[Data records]
******************************
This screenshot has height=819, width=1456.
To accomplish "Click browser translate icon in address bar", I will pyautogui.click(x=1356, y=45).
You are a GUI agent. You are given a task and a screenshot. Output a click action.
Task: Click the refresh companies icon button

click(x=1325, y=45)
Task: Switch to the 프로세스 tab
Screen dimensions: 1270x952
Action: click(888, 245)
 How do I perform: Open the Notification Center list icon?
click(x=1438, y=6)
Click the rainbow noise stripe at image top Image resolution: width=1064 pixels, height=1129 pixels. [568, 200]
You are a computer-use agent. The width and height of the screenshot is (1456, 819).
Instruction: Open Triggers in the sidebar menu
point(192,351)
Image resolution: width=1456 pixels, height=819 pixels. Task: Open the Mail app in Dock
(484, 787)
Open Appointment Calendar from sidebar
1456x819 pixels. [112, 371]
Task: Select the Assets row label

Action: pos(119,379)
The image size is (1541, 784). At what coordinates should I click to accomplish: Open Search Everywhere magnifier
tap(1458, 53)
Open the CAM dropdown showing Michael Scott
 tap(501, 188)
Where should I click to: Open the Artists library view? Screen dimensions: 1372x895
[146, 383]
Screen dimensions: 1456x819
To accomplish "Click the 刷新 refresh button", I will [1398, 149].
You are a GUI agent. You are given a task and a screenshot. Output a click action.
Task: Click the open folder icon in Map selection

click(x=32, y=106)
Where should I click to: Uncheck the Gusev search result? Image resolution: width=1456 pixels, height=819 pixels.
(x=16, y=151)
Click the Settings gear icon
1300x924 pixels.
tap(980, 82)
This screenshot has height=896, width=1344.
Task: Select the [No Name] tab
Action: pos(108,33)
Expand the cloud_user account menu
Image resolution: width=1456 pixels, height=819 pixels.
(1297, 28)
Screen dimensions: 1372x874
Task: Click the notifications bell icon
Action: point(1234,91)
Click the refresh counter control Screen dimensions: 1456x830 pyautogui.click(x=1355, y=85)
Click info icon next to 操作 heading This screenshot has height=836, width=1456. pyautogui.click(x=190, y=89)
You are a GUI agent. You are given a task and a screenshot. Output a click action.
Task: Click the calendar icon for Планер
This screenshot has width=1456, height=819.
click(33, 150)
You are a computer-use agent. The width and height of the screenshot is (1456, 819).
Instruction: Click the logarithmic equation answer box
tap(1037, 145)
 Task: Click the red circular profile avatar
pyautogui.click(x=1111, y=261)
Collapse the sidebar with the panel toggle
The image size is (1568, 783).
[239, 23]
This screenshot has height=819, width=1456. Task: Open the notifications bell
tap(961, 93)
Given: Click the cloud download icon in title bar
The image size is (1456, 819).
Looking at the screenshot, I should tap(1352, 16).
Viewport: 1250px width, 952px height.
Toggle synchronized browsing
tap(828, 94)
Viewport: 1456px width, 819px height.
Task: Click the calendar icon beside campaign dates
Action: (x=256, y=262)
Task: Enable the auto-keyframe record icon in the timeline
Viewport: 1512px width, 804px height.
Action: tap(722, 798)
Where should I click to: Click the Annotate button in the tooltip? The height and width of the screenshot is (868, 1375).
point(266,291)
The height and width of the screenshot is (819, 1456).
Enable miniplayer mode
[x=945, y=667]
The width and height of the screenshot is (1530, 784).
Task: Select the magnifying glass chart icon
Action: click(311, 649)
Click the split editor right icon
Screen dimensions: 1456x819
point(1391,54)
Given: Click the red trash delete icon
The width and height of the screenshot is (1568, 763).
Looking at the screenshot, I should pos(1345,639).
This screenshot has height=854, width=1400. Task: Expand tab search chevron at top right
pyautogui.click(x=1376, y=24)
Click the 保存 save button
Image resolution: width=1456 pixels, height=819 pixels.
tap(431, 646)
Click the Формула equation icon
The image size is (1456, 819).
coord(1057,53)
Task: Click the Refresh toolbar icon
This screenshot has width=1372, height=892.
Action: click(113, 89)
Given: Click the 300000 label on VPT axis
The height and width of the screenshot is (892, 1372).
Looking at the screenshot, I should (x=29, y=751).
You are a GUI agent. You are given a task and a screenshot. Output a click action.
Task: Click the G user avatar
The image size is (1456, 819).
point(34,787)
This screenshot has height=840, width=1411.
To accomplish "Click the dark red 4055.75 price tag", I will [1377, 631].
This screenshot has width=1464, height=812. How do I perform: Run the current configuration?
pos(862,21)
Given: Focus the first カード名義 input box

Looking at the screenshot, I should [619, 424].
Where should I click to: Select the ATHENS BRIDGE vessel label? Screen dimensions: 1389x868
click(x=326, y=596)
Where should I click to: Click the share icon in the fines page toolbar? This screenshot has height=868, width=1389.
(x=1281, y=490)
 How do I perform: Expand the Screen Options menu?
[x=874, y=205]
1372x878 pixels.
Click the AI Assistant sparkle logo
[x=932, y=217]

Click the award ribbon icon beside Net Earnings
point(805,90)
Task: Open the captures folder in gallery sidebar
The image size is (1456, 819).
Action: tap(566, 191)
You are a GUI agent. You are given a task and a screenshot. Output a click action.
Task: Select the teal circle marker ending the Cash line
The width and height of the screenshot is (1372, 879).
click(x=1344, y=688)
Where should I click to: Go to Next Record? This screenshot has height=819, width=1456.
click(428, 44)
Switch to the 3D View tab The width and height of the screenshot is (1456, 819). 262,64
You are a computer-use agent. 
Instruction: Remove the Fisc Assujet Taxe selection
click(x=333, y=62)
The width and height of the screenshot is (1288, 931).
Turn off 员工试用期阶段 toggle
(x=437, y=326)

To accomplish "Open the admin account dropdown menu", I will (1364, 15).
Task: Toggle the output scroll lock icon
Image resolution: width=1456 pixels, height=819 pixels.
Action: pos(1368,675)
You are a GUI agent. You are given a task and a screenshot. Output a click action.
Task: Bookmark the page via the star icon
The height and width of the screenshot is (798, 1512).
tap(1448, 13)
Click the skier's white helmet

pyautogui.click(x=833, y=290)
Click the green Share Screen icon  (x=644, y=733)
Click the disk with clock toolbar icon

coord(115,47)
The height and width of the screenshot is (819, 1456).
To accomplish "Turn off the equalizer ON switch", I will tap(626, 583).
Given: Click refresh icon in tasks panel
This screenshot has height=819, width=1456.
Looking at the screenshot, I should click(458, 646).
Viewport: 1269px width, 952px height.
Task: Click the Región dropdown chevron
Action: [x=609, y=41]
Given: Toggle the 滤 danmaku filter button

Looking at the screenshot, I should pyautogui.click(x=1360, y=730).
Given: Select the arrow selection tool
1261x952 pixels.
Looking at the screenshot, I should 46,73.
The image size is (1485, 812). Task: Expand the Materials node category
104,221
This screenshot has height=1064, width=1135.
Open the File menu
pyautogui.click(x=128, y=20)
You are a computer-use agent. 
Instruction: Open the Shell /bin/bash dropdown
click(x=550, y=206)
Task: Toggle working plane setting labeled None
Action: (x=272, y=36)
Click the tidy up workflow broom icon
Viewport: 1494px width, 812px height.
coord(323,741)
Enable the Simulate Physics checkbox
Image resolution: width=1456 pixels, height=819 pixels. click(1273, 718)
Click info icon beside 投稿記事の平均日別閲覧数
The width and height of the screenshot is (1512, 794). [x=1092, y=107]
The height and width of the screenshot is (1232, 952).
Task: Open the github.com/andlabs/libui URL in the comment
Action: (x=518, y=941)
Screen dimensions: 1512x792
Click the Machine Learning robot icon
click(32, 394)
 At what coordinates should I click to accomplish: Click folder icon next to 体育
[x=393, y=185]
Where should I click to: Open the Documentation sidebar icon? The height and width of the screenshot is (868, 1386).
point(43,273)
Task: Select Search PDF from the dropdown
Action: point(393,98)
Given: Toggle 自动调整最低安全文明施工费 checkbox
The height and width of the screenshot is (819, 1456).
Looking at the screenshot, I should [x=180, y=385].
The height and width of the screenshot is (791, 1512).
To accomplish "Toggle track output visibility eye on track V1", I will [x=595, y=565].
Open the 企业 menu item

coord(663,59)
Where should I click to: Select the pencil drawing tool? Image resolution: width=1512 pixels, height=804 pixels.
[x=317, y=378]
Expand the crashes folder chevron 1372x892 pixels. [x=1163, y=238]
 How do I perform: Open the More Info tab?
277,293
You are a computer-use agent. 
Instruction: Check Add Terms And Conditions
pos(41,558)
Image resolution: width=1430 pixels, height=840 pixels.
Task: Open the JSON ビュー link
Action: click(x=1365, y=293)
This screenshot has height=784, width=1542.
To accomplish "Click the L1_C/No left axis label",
******************************
### Your instructions
Look through the entries and return each line that has the word "axis" in it.

### Written reply
Given: Click the 300000 label on VPT axis
To accomplish "Click the L1_C/No left axis label",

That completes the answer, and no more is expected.